Ms Among edged Asuman Basalirwa with a difference of about 335 votes while Moses Okot p'Bitek narrowed new Deputy Speaker Thomas Tayebwa’s ‘democratic’ victory to within 297.
Reform the constitution
Mr Museveni in his address to the MPs called for constitutional reforms in the wake of what he described as an “abomination to conduct the hurried election, contrary to tradition and cultural beliefs.”
“I think we should really find a way of sorting out this madness. Someone is not buried and we are here engaged in elections,” Mr Museveni noted.
According to the 77-year-old leader, “this embarrassment of having to do things the foreign way shows the NRM line of always trying to think to find its own solutions, not just copying.”
“This is just symbolic but even in more serious things, we need to get our own solutions because our problems are very different,” he added.
‘We reject sectarianism’
Amidst growing tribal sentiments inflamed by the country’s Chief Justice Alfonse Owiny-Dollo , at a vigil of Uganda’s nine-month speaker, Mr Museveni denounced “regionalism.”
“For us, we reject sectarianism. If you are to blame, you blame the ‘mistaker’ not the misled,” he said as he implored politicians heavy on ring fencing positions to be “Ugandan and African.”

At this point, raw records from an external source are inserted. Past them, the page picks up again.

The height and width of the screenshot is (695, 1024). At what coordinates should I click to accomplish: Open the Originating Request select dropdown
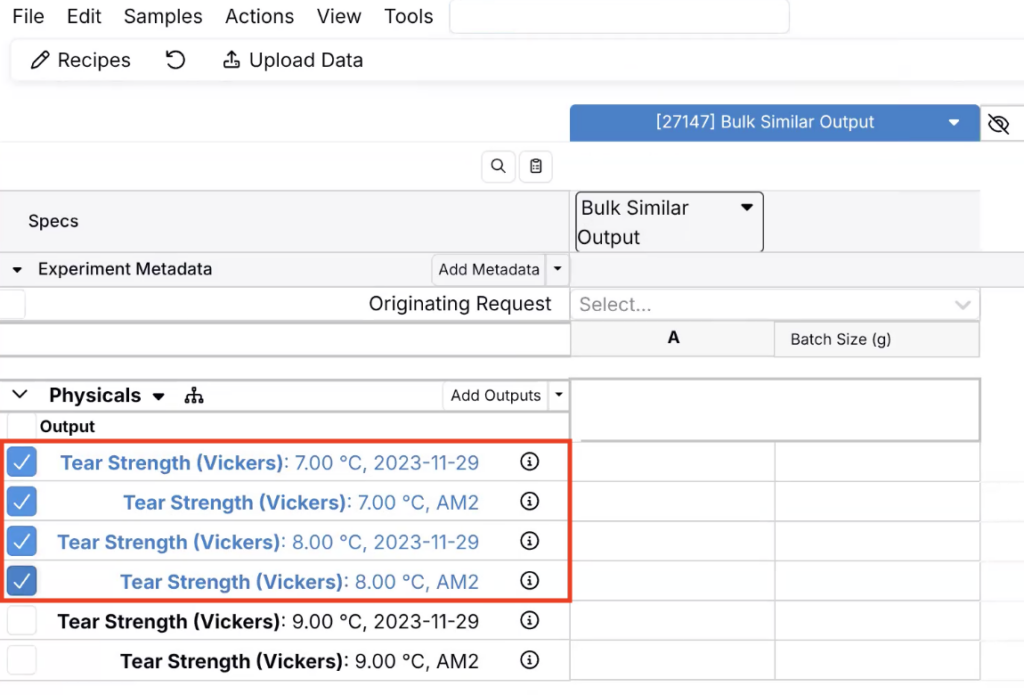point(774,305)
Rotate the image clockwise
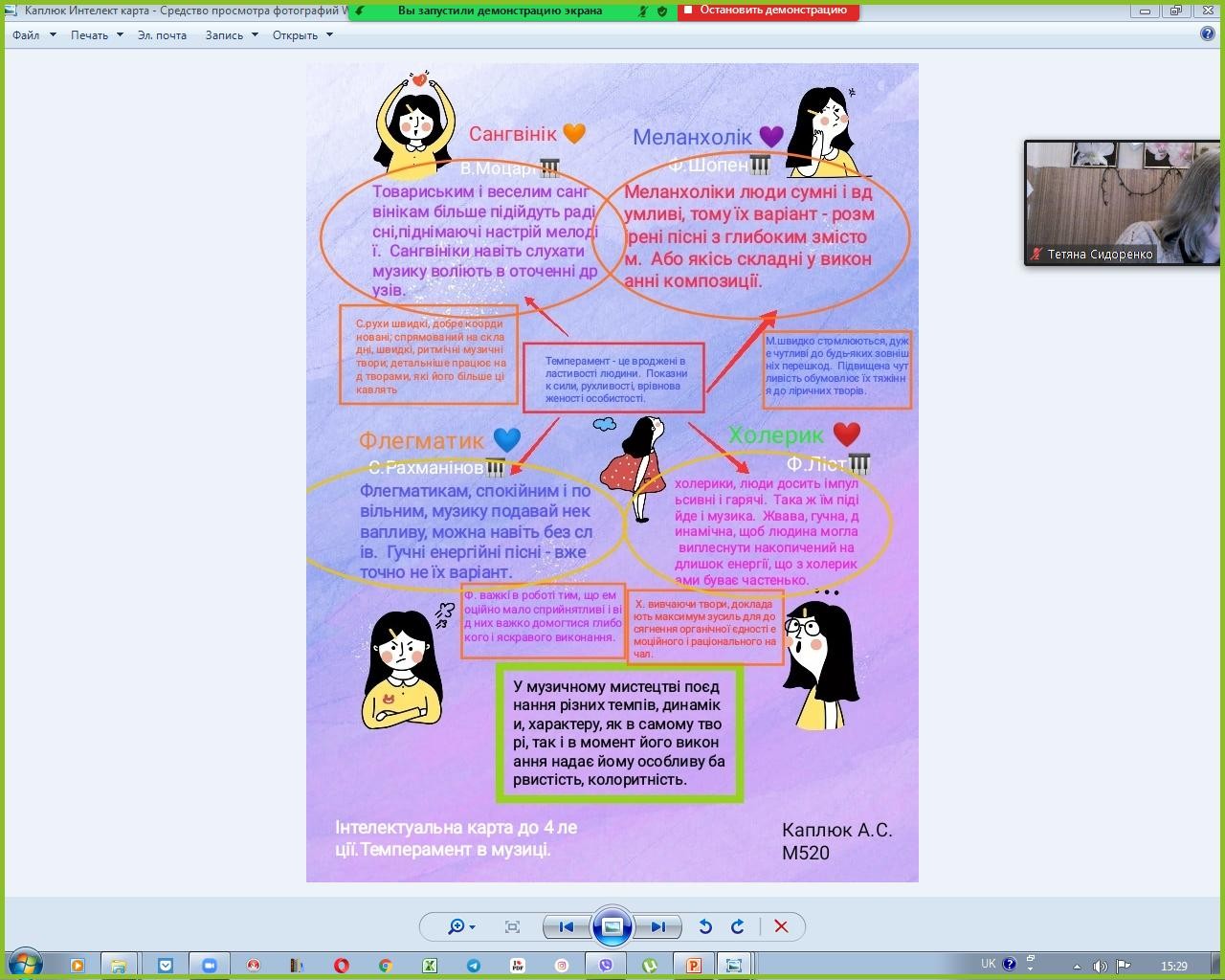 tap(737, 926)
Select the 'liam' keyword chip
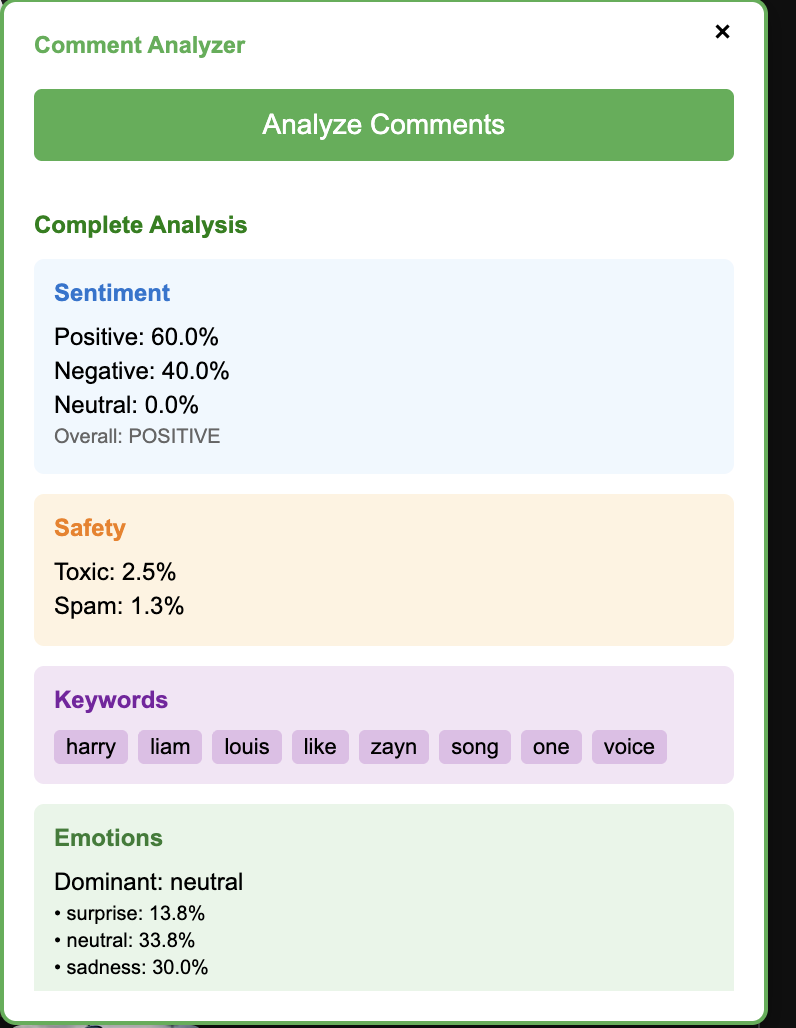796x1028 pixels. [x=169, y=746]
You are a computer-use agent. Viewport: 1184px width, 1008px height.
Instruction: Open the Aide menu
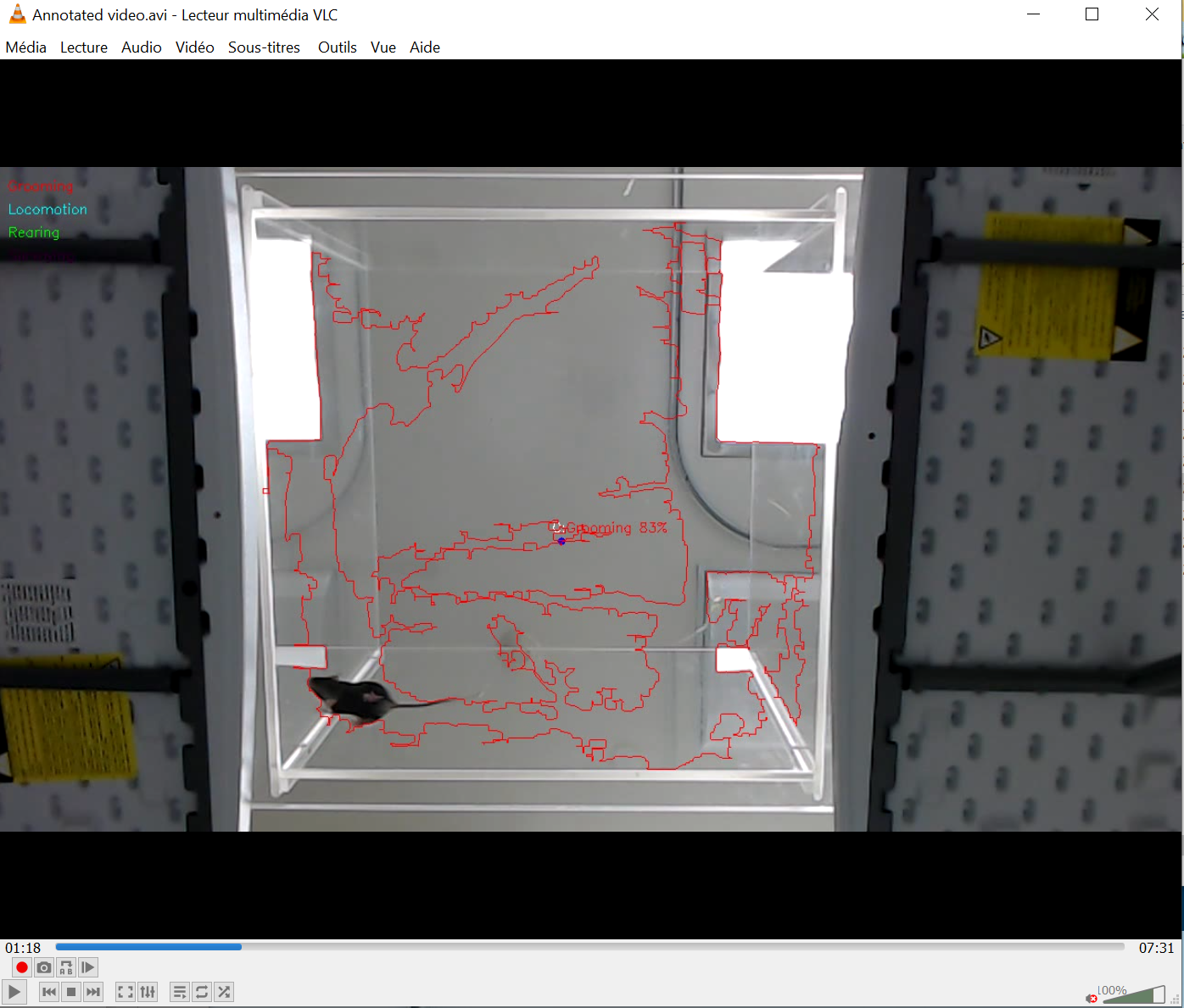coord(424,47)
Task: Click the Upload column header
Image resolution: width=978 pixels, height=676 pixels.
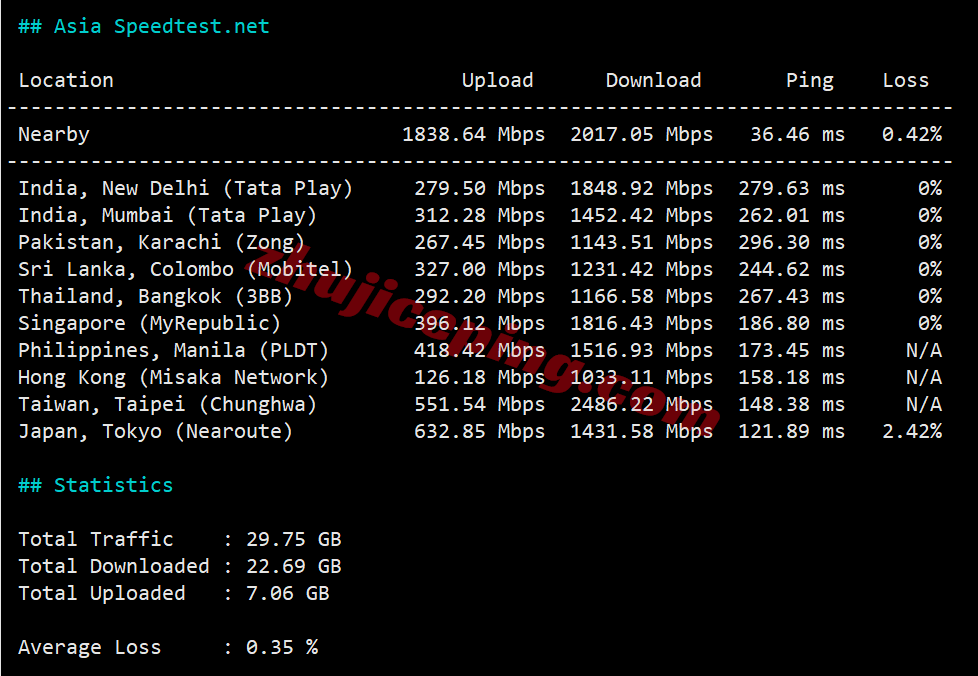Action: [x=497, y=80]
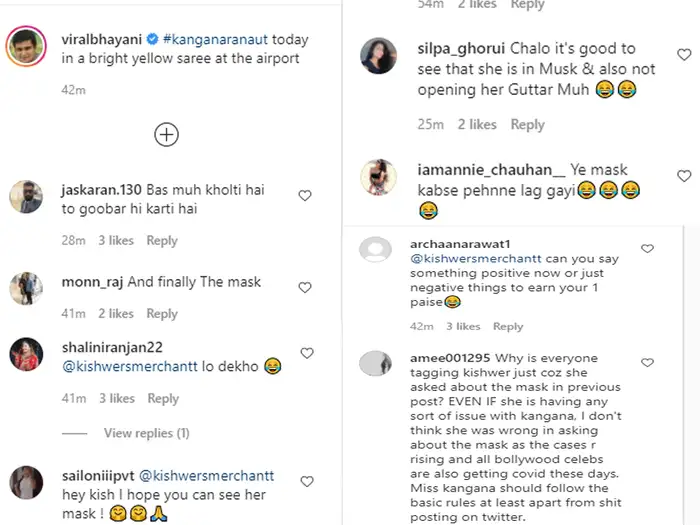Open the @kishwersmerchantt mention in sailoniiipvt's comment

(207, 476)
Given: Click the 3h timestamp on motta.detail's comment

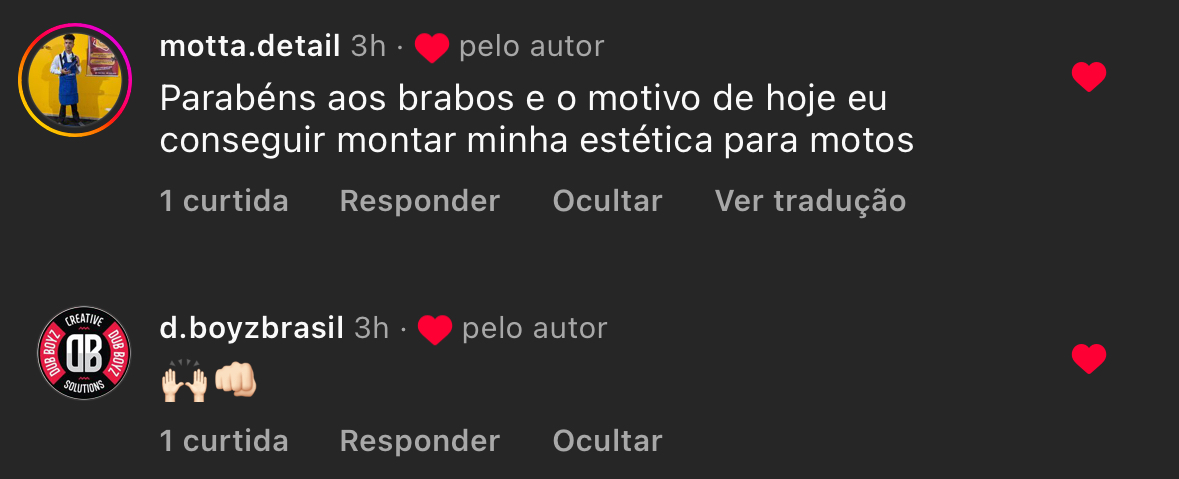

ALSO READ: Mengo responds to Chief Justice Owiny-Dollo
Quite unprecedented tallies for the opposition candidates in Friday’s race imply that the new leaders of Uganda’s lawmaking organ must unite a nation.
“It is God’s plan that we are together. I promise that we will work as we not I,” Among said, while Tayebwa “promised to deliver to all Ugandans.”